• Complete the following
1) Translate this sentence from the Union Budget passage into Spanish: "This is a welcome move as it supports the inclusive growth of the Nation."
2) Write what comes next in the Union Budget passage, following its last sentence.

• Extract
Content starts
With the Union Budget around the corner, I am of the view that it would be a broad-based budget fuelling growth besides addressing inflation concerns.
In my opinion, the following five key factors would help support this growth:
o Skill Development and Education
o Domestic Product Growth
o Export Infrastructure Facilitation
o Access to Healthcare
o Increasing Savings to Support Consumption
o Support Geo-Economic Readiness
Healthcare and Education, in addition to infrastructure, will serve as a catalyst for India’s economic growth since these encourage the expansion of related industries including townships, housing, and construction development projects. These would help boost the economic conditions and provide stability in the hinterlands as well. This is a welcome move as it supports the inclusive growth of the Nation.
Below is my wish list and proposal for Small Finance Banks from the Honourable Finance Minister:
• Priority Sector Lending (PSL) standards should be lender-neutral; that is, standards and the foundation for PSL criteria should be the same for all financial institutions.
• The documentation requirements for affordable housing loans provided by SFBs as part of financial inclusion programmes have to be reduced, so that comfort letters from Gram Panchayats may be obtained in place of a sanctioned plan of the property being funded. It is challenging to secure documentation like sanctioned plans of the property, approved by designated authorities for the land parcels and the homes thereon being built by these strata of society.
• The PSL Threshold of 75% ANBC of the previous year should be reviewed.
Content ends
Rows excerpted from a collection
Content starts
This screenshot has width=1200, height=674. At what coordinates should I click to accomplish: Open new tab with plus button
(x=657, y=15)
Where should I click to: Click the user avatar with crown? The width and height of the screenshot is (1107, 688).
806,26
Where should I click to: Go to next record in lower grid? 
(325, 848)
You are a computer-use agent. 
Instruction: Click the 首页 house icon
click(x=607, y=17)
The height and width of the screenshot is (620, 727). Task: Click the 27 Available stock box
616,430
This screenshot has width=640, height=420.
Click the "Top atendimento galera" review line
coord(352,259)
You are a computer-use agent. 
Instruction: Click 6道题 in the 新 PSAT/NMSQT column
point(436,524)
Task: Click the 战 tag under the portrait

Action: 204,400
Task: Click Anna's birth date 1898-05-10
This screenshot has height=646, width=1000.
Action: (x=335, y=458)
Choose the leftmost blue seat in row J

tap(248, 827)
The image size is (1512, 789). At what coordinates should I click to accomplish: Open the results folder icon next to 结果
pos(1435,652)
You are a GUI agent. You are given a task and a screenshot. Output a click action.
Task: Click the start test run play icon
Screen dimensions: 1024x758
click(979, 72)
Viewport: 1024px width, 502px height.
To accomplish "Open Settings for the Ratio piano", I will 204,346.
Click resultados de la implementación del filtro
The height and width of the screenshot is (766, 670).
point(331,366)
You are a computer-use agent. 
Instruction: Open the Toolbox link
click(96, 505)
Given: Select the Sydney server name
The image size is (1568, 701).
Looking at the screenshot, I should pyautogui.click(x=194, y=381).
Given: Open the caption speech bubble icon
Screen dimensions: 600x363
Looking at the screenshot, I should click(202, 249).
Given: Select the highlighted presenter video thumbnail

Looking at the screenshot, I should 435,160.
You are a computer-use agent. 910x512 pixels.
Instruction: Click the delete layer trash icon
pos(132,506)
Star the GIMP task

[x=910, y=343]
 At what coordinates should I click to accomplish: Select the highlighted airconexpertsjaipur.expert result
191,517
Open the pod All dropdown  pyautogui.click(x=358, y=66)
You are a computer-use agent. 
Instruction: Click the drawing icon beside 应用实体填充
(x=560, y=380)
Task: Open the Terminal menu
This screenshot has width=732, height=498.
Content ends
• Exercise results
1) Esta es una medida bienvenida, ya que apoya el crecimiento inclusivo de la Nación.

2)
• Guidelines for the first batch of 10 SFBs, the overall operation and activities of these banks need to be reviewed.
• The ticket size of Rs. 25 lakh for 50% of the loan book should be reviewed based on an inflation-based amount.
• The establishment of a Joint Liability Group Credit Guarantee Fund (JLG) Loans – credit flow to consumers at the bottom of the pyramid is significantly facilitated by the microfinance industry, which includes SFBs and NBFC MFI. Despite lending to the weakest sectors of the society, the entities have been running with a productive operational structure and strong collection efficiency. But in severe event scenarios (like Covid or demonetization), lending institutions in the microfinance sector have bigger loan losses and therefore more erratic financial performance. The establishment of a credit guarantee fund for joint liability group loans may bode well for the sector’s potential to attract investors, which will increase the amount of money available to society’s most disadvantaged groups for use in creating revenue and stimulating the economy. The government or agency that offers credit insurance may impose a reasonable price on microfinance organisations or borrowers.
The BR Act of 1949 Section 5(ne) should permit a request to be taken into consideration for a threshold review of the substantial interest criterion in relation to the holding of beneficial interest by an individual or his spouse or minor child, whether singly or taken together, in the shares thereof, the amount paid up on which exceeds five lakhs of rupees or ten percent of the paid-up capital of the company, whichever is less in view of the long passage of time.
• Creating a corpus with NABARD / SIDBI for investments in Tier 2 bonds of banks, especially SFBs & NBFC MFIs (in accordance with refinancing lines offered by them) as this would enable the availability of additional capital and ensure a greater credit flow for the economy/borrower.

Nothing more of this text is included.